The Holder acknowledges that the Company is relying on the truth and accuracy of the foregoing representations and warranties in the offering of the New Notes to the Holder without having first registered the New Notes or the Underlying Common Stock under the Securities Act.
Section 2.5 Acquisition Entirely for Own Account. The Holder is acquiring the New Notes only for investment purposes and not towards, or for resale in connection with, the public sale or distribution of all or any part thereof. The Holder is acquiring the New Notes to be issued to the Holder hereunder in the ordinary course of its business.
Section 2.6 Restricted Securities. The Holder understands that neither the New Notes nor the Underlying Common Stock have been registered under the Securities Act, and are being issued hereunder by reason of a specific exemption from the registration provisions of the Securities Act which depends upon, among other things, the bona fide nature of the investment intent and the accuracy of the Holder’s representations as expressed herein. The Holder understands that the New Notes (and the Underlying Common Stock) are “restricted securities” under applicable U.S. federal and state securities laws and that, pursuant to these laws, the Holder must hold the New Notes (and the Underlying Common Stock) indefinitely unless they are registered with the Commission and qualified by state authorities, or an exemption from such registration and qualification requirements is available. The Holder further acknowledges that if an exemption from registration or qualification is available, it may be conditioned on various requirements including, but not limited to, the time and manner of sale, the holding period for the New Notes (and the Underlying Common Stock), and on requirements relating to the Company which may be outside the Holder’s control, and which, except as set forth in the Registration Rights Agreement, the Company is under no obligation and may not be able to satisfy.
Section 2.7 No Public Market. The Holder understands that no public market now exists for the New Notes, and that the Company has made no assurance that a public market will ever exist for the New Notes.
Section 2.8 Legends. The Holder understands that the New Notes and any shares of Underlying Common Stock, will bear one or more of the legends required by the Indenture, and the removal of such legends shall be governed by the terms of the Indenture and applicable securities law.
Section 2.9 Affiliate Status. The Holder is not, and has not been during the preceding three months, an “affiliate” of the Company as such term is defined in Rule 144 under the Securities Act.
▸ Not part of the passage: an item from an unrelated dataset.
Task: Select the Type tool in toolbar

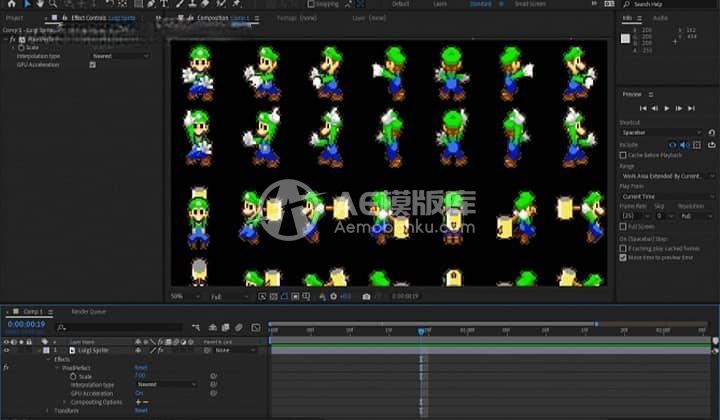Action: (x=163, y=4)
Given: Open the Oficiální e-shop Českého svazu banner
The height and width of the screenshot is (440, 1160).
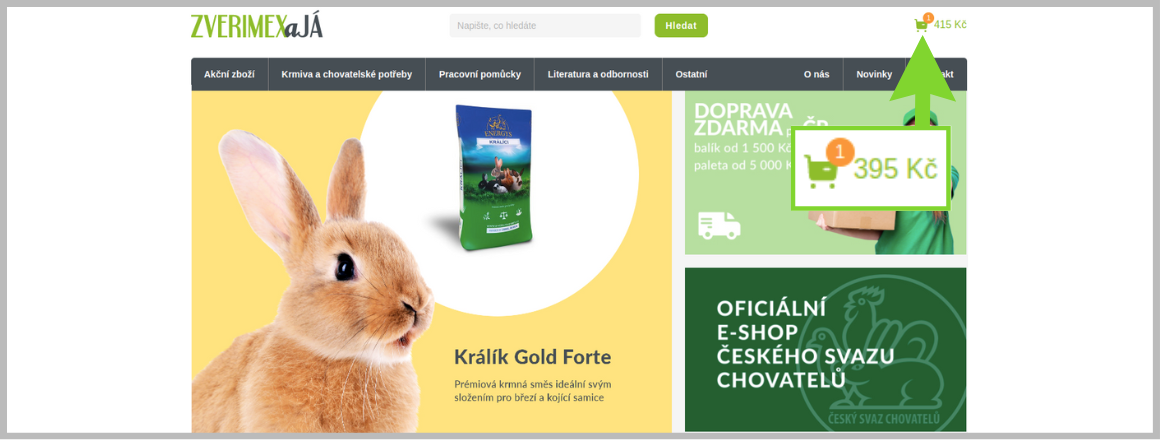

Section 2.10 Professional Advice. With respect to the tax, accounting and other economic considerations involved in the Exchange, the Holder is not relying on the Company or any of its affiliates, and the Holder has carefully considered and has, to the extent the Holder believes such discussion is necessary, discussed with the Holder’s professional legal, tax, accounting and financial advisors the implications of the Exchange for the Holder’s particular tax, accounting and financial situation.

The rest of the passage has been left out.